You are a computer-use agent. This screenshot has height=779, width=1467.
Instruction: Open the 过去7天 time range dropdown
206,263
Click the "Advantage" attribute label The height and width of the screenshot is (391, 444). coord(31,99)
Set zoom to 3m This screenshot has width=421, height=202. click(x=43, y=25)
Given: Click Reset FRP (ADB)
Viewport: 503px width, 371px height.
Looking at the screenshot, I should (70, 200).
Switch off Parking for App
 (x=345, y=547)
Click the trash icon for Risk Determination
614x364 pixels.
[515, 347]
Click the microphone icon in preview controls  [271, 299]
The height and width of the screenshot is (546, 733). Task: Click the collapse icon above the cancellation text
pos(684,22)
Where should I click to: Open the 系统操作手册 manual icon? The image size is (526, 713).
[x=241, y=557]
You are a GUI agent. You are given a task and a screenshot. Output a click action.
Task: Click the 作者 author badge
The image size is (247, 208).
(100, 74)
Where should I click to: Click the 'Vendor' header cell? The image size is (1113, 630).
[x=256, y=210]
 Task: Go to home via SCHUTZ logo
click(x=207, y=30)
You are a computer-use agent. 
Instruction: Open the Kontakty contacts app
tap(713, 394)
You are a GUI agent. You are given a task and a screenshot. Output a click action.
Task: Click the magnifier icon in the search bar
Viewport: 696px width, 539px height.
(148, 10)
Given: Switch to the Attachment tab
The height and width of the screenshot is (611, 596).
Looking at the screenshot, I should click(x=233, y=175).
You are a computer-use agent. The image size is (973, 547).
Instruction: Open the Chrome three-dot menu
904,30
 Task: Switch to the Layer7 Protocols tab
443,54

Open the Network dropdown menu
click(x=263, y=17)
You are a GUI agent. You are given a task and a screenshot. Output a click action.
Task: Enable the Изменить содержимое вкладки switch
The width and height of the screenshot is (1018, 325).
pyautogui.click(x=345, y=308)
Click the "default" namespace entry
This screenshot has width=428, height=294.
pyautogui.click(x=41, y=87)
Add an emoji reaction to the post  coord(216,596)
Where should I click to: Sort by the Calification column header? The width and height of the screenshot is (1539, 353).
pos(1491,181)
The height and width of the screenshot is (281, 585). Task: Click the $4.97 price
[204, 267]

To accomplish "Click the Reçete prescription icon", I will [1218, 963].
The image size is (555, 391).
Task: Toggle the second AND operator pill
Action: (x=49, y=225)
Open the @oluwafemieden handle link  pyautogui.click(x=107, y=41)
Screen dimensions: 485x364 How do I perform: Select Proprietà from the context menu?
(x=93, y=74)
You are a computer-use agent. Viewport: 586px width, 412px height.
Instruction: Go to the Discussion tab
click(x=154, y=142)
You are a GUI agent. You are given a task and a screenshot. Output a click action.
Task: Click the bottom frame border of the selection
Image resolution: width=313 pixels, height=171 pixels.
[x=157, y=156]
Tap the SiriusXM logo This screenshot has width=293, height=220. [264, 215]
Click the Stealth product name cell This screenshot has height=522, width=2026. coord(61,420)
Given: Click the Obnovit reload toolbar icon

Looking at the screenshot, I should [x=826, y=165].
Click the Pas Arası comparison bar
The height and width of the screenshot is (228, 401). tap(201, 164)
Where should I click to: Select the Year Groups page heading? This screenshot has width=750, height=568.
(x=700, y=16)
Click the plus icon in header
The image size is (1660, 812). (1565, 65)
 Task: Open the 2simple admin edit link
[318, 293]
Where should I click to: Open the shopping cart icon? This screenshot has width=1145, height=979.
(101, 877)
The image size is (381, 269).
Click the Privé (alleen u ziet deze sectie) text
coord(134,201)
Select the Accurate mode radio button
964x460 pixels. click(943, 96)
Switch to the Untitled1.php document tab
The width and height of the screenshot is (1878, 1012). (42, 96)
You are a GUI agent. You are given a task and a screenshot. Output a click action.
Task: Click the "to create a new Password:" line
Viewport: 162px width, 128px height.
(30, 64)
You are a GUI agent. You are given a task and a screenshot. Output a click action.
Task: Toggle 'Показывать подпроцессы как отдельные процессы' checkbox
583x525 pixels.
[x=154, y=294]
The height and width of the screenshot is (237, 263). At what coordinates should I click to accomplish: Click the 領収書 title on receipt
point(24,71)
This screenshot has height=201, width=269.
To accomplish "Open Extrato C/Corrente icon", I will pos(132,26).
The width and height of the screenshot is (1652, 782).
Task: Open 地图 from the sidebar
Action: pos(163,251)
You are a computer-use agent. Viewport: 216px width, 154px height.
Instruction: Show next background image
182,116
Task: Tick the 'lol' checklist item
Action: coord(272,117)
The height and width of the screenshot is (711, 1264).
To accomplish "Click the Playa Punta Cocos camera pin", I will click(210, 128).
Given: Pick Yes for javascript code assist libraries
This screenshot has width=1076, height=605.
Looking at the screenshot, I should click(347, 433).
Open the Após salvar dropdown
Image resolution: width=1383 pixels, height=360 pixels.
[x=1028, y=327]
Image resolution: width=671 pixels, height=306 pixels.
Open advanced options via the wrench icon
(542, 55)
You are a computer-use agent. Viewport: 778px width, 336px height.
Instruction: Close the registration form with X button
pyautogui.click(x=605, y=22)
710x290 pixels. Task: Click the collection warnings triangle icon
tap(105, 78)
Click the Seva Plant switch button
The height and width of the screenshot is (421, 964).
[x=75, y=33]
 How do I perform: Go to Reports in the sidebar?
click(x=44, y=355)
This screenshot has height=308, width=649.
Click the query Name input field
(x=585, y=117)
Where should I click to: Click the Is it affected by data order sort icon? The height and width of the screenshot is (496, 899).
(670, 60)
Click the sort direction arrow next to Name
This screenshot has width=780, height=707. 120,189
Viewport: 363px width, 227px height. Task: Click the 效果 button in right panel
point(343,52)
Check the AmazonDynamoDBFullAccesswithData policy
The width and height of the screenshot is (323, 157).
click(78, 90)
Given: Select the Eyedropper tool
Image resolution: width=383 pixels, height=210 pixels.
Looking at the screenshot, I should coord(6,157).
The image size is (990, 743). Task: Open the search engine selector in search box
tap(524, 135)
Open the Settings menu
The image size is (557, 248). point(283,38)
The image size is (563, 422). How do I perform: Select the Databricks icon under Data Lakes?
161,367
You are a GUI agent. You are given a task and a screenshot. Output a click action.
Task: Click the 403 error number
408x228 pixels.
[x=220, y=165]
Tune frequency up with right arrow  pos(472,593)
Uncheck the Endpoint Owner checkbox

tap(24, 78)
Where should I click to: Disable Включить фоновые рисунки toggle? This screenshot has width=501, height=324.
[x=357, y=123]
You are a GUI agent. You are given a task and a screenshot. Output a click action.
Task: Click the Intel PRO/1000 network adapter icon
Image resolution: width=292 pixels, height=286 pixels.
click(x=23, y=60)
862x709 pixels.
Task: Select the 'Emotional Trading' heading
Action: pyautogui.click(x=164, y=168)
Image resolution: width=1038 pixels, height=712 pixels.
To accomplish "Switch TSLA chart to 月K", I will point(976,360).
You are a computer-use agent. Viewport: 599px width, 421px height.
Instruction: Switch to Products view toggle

**Task item:**
Please set down the entire listing once more, exactly as it stands.

**Solution:**
You are a computer-use agent. This screenshot has height=779, width=1467.
Instruction: Open the 过去7天 time range dropdown
206,263
Click the "Advantage" attribute label The height and width of the screenshot is (391, 444). coord(31,99)
Set zoom to 3m This screenshot has width=421, height=202. click(x=43, y=25)
Given: Click Reset FRP (ADB)
Viewport: 503px width, 371px height.
Looking at the screenshot, I should (70, 200).
Switch off Parking for App
 (x=345, y=547)
Click the trash icon for Risk Determination
614x364 pixels.
[515, 347]
Click the microphone icon in preview controls  [271, 299]
The height and width of the screenshot is (546, 733). Task: Click the collapse icon above the cancellation text
pos(684,22)
Where should I click to: Open the 系统操作手册 manual icon? The image size is (526, 713).
[x=241, y=557]
You are a GUI agent. You are given a task and a screenshot. Output a click action.
Task: Click the 作者 author badge
The image size is (247, 208).
(100, 74)
Where should I click to: Click the 'Vendor' header cell? The image size is (1113, 630).
[x=256, y=210]
 Task: Go to home via SCHUTZ logo
click(x=207, y=30)
You are a computer-use agent. 
Instruction: Open the Kontakty contacts app
tap(713, 394)
You are a GUI agent. You are given a task and a screenshot. Output a click action.
Task: Click the magnifier icon in the search bar
Viewport: 696px width, 539px height.
(148, 10)
Given: Switch to the Attachment tab
The height and width of the screenshot is (611, 596).
Looking at the screenshot, I should click(x=233, y=175).
You are a computer-use agent. The image size is (973, 547).
Instruction: Open the Chrome three-dot menu
904,30
 Task: Switch to the Layer7 Protocols tab
443,54

Open the Network dropdown menu
click(x=263, y=17)
You are a GUI agent. You are given a task and a screenshot. Output a click action.
Task: Enable the Изменить содержимое вкладки switch
The width and height of the screenshot is (1018, 325).
pyautogui.click(x=345, y=308)
Click the "default" namespace entry
This screenshot has width=428, height=294.
pyautogui.click(x=41, y=87)
Add an emoji reaction to the post  coord(216,596)
Where should I click to: Sort by the Calification column header? The width and height of the screenshot is (1539, 353).
pos(1491,181)
The height and width of the screenshot is (281, 585). Task: Click the $4.97 price
[204, 267]

To accomplish "Click the Reçete prescription icon", I will [1218, 963].
The image size is (555, 391).
Task: Toggle the second AND operator pill
Action: (x=49, y=225)
Open the @oluwafemieden handle link  pyautogui.click(x=107, y=41)
Screen dimensions: 485x364 How do I perform: Select Proprietà from the context menu?
(x=93, y=74)
You are a computer-use agent. Viewport: 586px width, 412px height.
Instruction: Go to the Discussion tab
click(x=154, y=142)
You are a GUI agent. You are given a task and a screenshot. Output a click action.
Task: Click the bottom frame border of the selection
Image resolution: width=313 pixels, height=171 pixels.
[x=157, y=156]
Tap the SiriusXM logo This screenshot has width=293, height=220. [264, 215]
Click the Stealth product name cell This screenshot has height=522, width=2026. coord(61,420)
Given: Click the Obnovit reload toolbar icon

Looking at the screenshot, I should [x=826, y=165].
Click the Pas Arası comparison bar
The height and width of the screenshot is (228, 401). tap(201, 164)
Where should I click to: Select the Year Groups page heading? This screenshot has width=750, height=568.
(x=700, y=16)
Click the plus icon in header
The image size is (1660, 812). (1565, 65)
 Task: Open the 2simple admin edit link
[318, 293]
Where should I click to: Open the shopping cart icon? This screenshot has width=1145, height=979.
(101, 877)
The image size is (381, 269).
Click the Privé (alleen u ziet deze sectie) text
coord(134,201)
Select the Accurate mode radio button
964x460 pixels. click(943, 96)
Switch to the Untitled1.php document tab
The width and height of the screenshot is (1878, 1012). (42, 96)
You are a GUI agent. You are given a task and a screenshot. Output a click action.
Task: Click the "to create a new Password:" line
Viewport: 162px width, 128px height.
(30, 64)
You are a GUI agent. You are given a task and a screenshot. Output a click action.
Task: Toggle 'Показывать подпроцессы как отдельные процессы' checkbox
583x525 pixels.
[x=154, y=294]
The height and width of the screenshot is (237, 263). At what coordinates should I click to accomplish: Click the 領収書 title on receipt
point(24,71)
This screenshot has height=201, width=269.
To accomplish "Open Extrato C/Corrente icon", I will pos(132,26).
The width and height of the screenshot is (1652, 782).
Task: Open 地图 from the sidebar
Action: pos(163,251)
You are a computer-use agent. Viewport: 216px width, 154px height.
Instruction: Show next background image
182,116
Task: Tick the 'lol' checklist item
Action: coord(272,117)
The height and width of the screenshot is (711, 1264).
To accomplish "Click the Playa Punta Cocos camera pin", I will click(210, 128).
Given: Pick Yes for javascript code assist libraries
This screenshot has width=1076, height=605.
Looking at the screenshot, I should click(347, 433).
Open the Após salvar dropdown
Image resolution: width=1383 pixels, height=360 pixels.
[x=1028, y=327]
Image resolution: width=671 pixels, height=306 pixels.
Open advanced options via the wrench icon
(542, 55)
You are a computer-use agent. Viewport: 778px width, 336px height.
Instruction: Close the registration form with X button
pyautogui.click(x=605, y=22)
710x290 pixels. Task: Click the collection warnings triangle icon
tap(105, 78)
Click the Seva Plant switch button
The height and width of the screenshot is (421, 964).
[x=75, y=33]
 How do I perform: Go to Reports in the sidebar?
click(x=44, y=355)
This screenshot has height=308, width=649.
Click the query Name input field
(x=585, y=117)
Where should I click to: Click the Is it affected by data order sort icon? The height and width of the screenshot is (496, 899).
(670, 60)
Click the sort direction arrow next to Name
This screenshot has width=780, height=707. 120,189
Viewport: 363px width, 227px height. Task: Click the 效果 button in right panel
point(343,52)
Check the AmazonDynamoDBFullAccesswithData policy
The width and height of the screenshot is (323, 157).
click(78, 90)
Given: Select the Eyedropper tool
Image resolution: width=383 pixels, height=210 pixels.
Looking at the screenshot, I should coord(6,157).
The image size is (990, 743). Task: Open the search engine selector in search box
tap(524, 135)
Open the Settings menu
The image size is (557, 248). point(283,38)
The image size is (563, 422). How do I perform: Select the Databricks icon under Data Lakes?
161,367
You are a GUI agent. You are given a task and a screenshot. Output a click action.
Task: Click the 403 error number
408x228 pixels.
[x=220, y=165]
Tune frequency up with right arrow  pos(472,593)
Uncheck the Endpoint Owner checkbox

tap(24, 78)
Where should I click to: Disable Включить фоновые рисунки toggle? This screenshot has width=501, height=324.
[x=357, y=123]
You are a GUI agent. You are given a task and a screenshot. Output a click action.
Task: Click the Intel PRO/1000 network adapter icon
Image resolution: width=292 pixels, height=286 pixels.
click(x=23, y=60)
862x709 pixels.
Task: Select the 'Emotional Trading' heading
Action: pyautogui.click(x=164, y=168)
Image resolution: width=1038 pixels, height=712 pixels.
To accomplish "Switch TSLA chart to 月K", I will point(976,360).
You are a computer-use agent. Viewport: 599px width, 421px height.
Instruction: Switch to Products view toggle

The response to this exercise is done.